# opening a .gho disk to find a file



## lmiccolo

Is there any way to open a ghosted set of CDRom's to locate a set of files and also can they be retrieved?
The files were saved on a Dell C-610 with Win 2000?? and I have a Win XP Emachine tower and no longer have the Dell. 
I had scanned in 10's of documents that I would prefer not to have to rescan, so if there is any known way to retrieve these files, I would be very exited to hear from anyone.
Thanks:wave:


----------



## johnwill

Probably several ways.

Use a spare disk and just restore the backup set and access it that way.

Use Ghost Explorer to browse the backup. I don't know if you can browse a multi-volume set with GHOST explorer, but that's a possible option.

It would help to know what version of GHOST you're using.


----------



## lmiccolo

Wow, I am so sorry I never checked back. Thank You for your reply! I made the backup with the old (please don't laugh:laugh Iomega CD Ware, Backup My PC. I have downloaded Nortons latest GHO file reader/explorer. This did not support the older version from Iomega. I have several files that I cannot replace and I am quite sure they reside on this set of 13 CD-R's. I no longer have the Dell C-610, and my understanding is that if it wasn't built on the computer you are restoring it to, it probably will fail. I haven't taken the chance to do this yet as I would have to format a drive and try to restore these files.
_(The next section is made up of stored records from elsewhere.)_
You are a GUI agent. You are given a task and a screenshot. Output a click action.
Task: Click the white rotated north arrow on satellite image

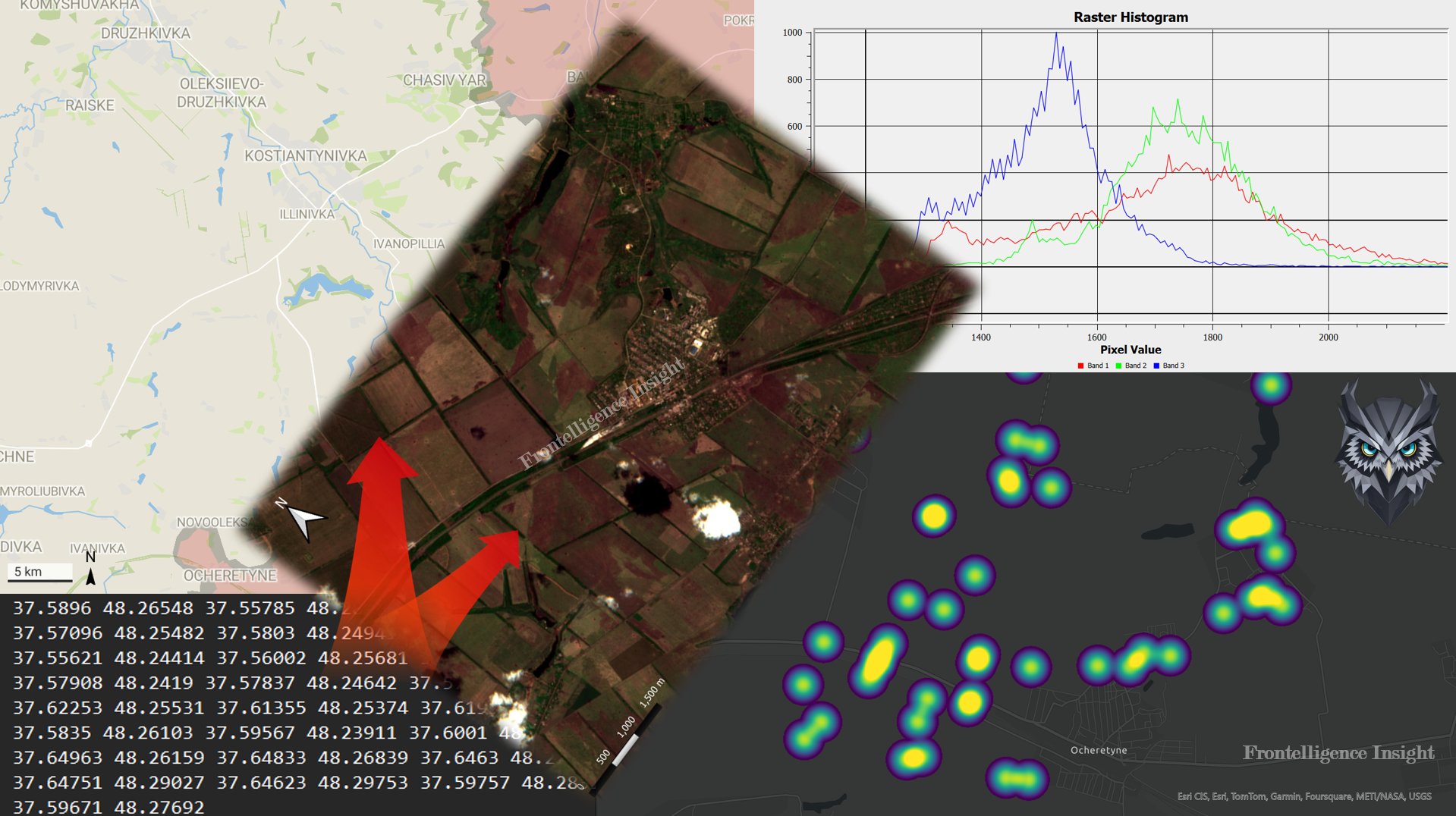pyautogui.click(x=303, y=519)
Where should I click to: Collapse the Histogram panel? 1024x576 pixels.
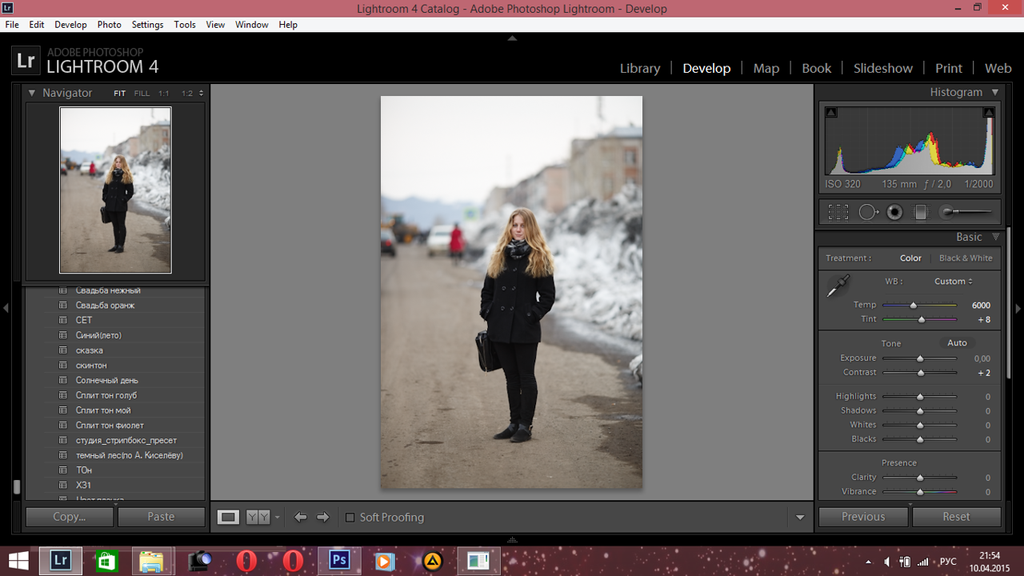(x=995, y=92)
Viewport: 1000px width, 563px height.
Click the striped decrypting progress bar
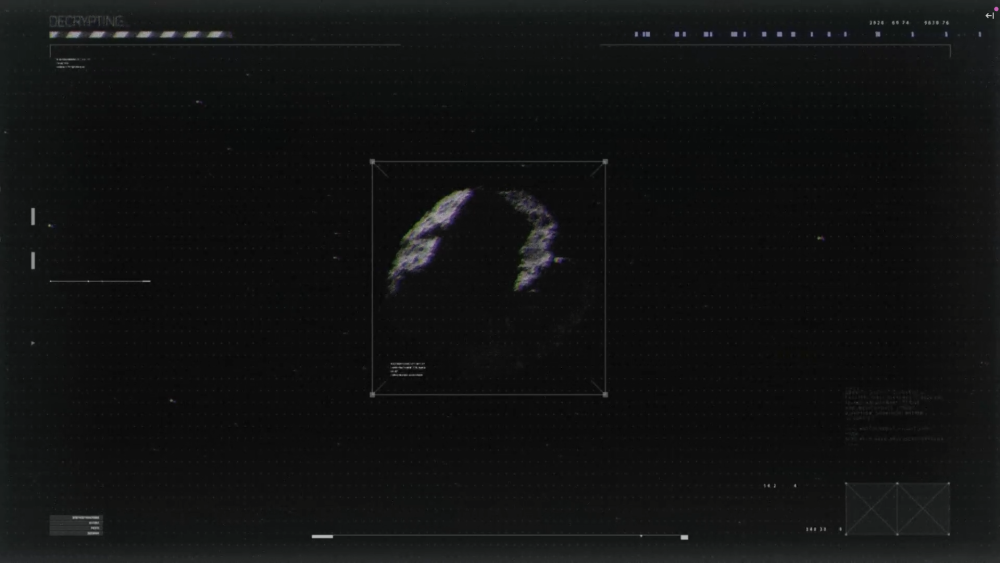pos(140,35)
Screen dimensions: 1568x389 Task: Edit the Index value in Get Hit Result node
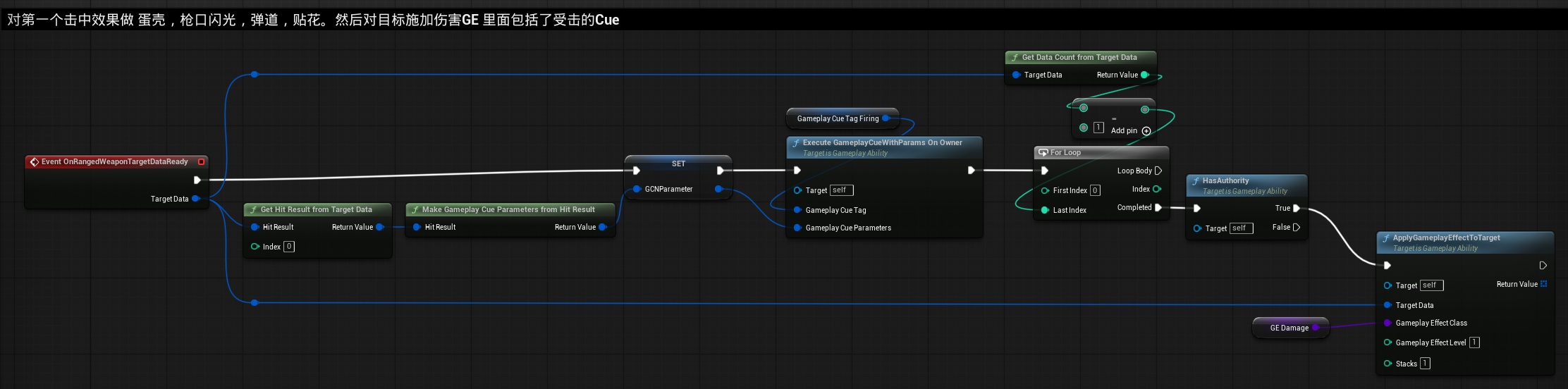pyautogui.click(x=289, y=247)
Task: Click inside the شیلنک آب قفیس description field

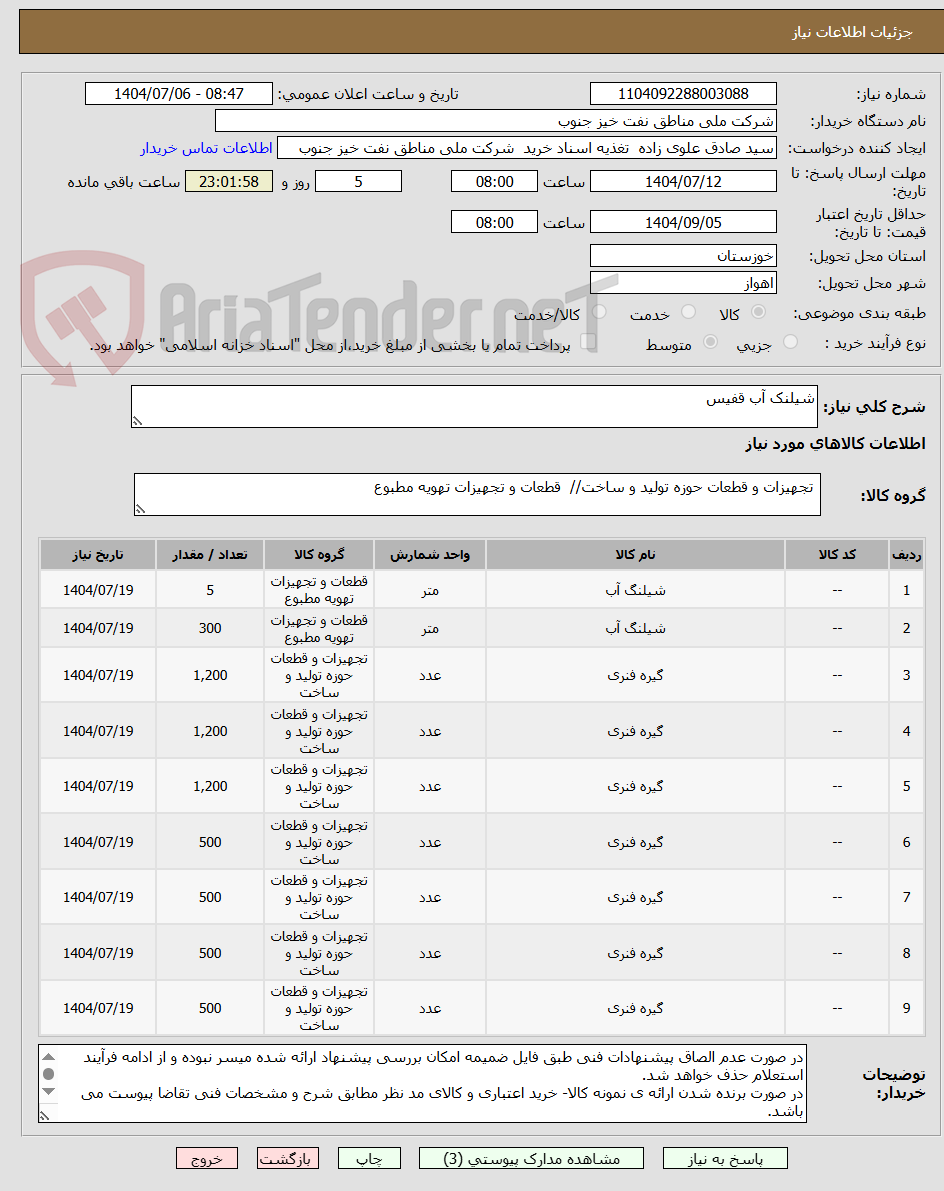Action: (470, 400)
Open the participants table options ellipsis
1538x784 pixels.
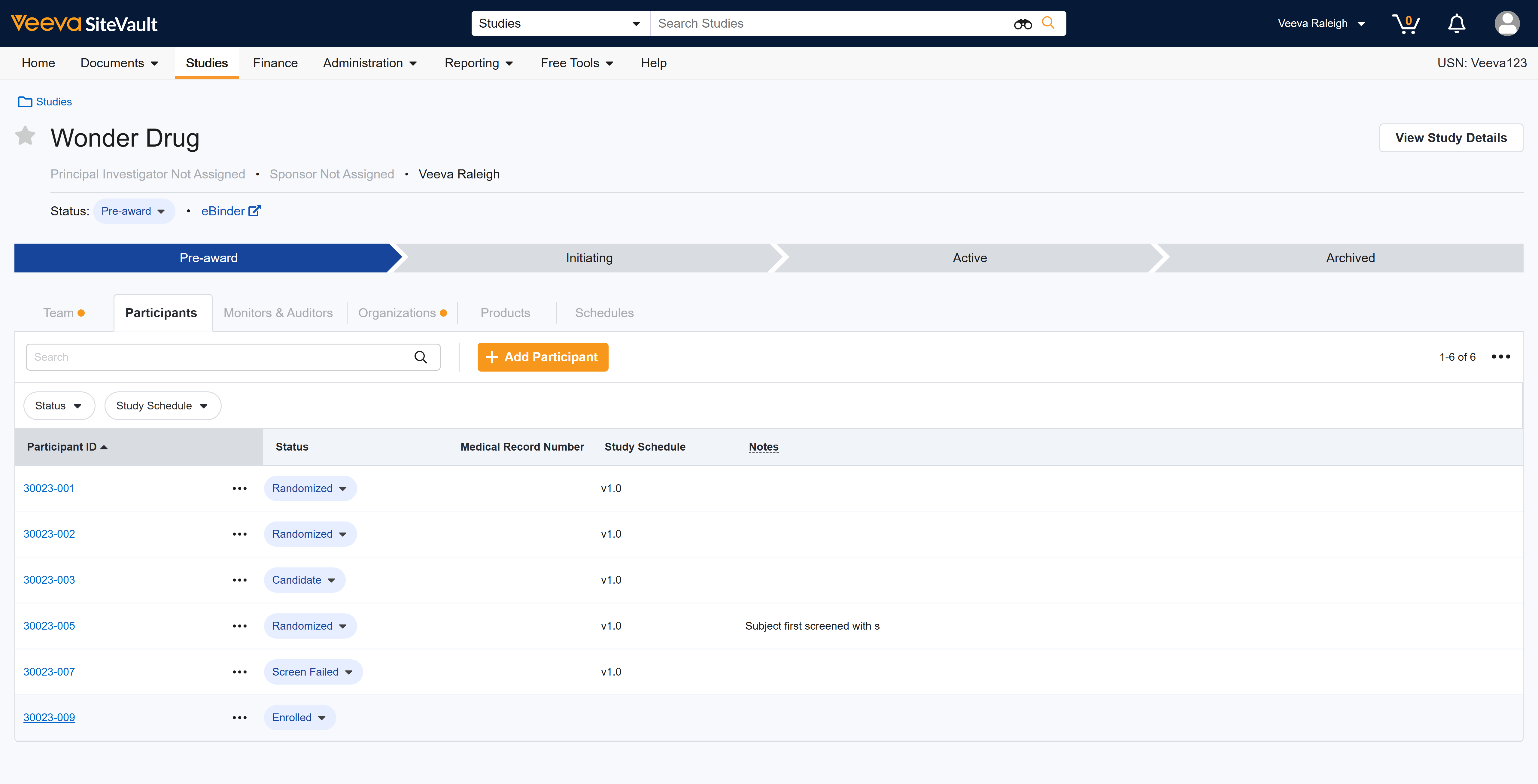click(1500, 357)
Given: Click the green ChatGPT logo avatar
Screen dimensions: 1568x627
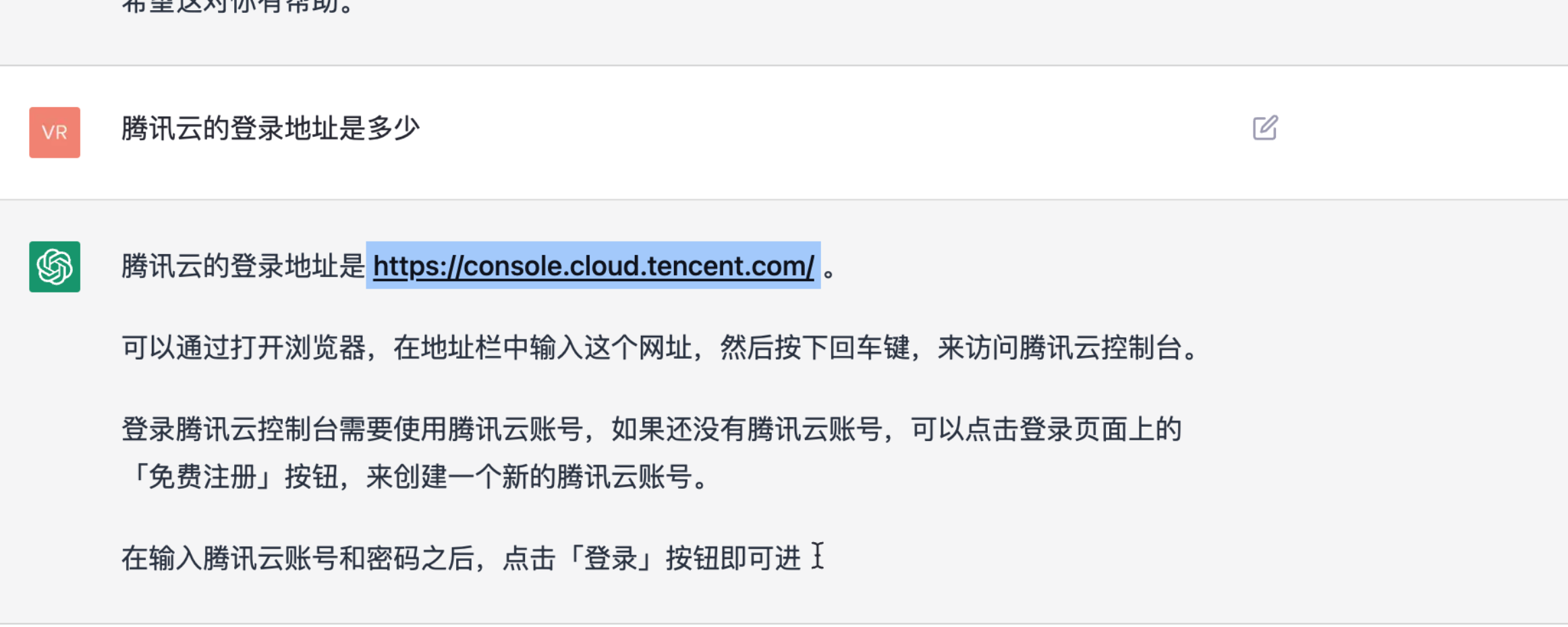Looking at the screenshot, I should 55,267.
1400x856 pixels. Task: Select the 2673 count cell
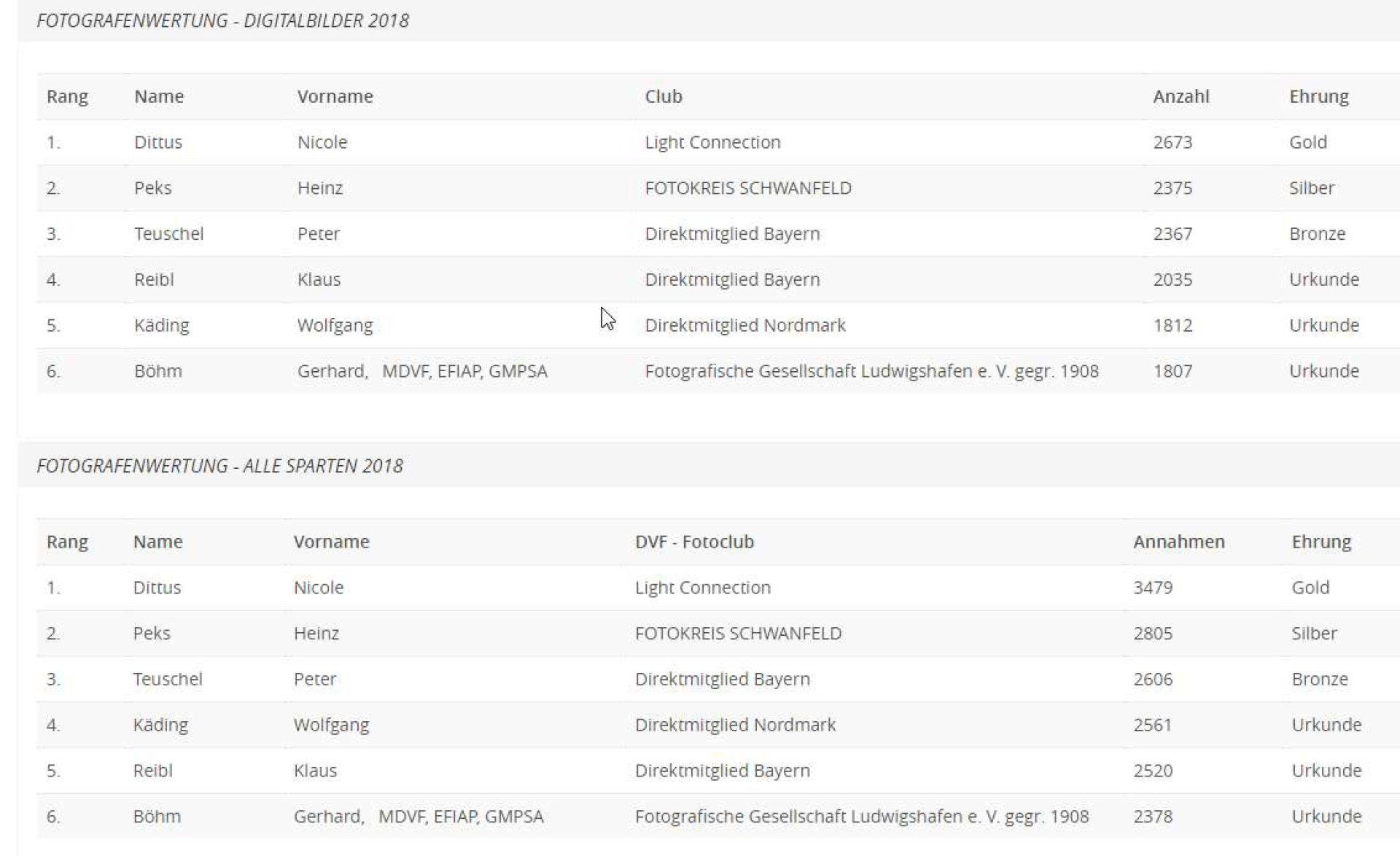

I would prefer to try finding a way to just get my files off the CD. 
I would appreciate any possible choices, and if not able, I will try the later with and old dick I have and see what happens.
Thank You
Lou


----------



## johnwill

You can restore the entire backup to any disk, you just can't boot from it. If you really need the files, I'd use a scratch hard disk and restore the backup.


----------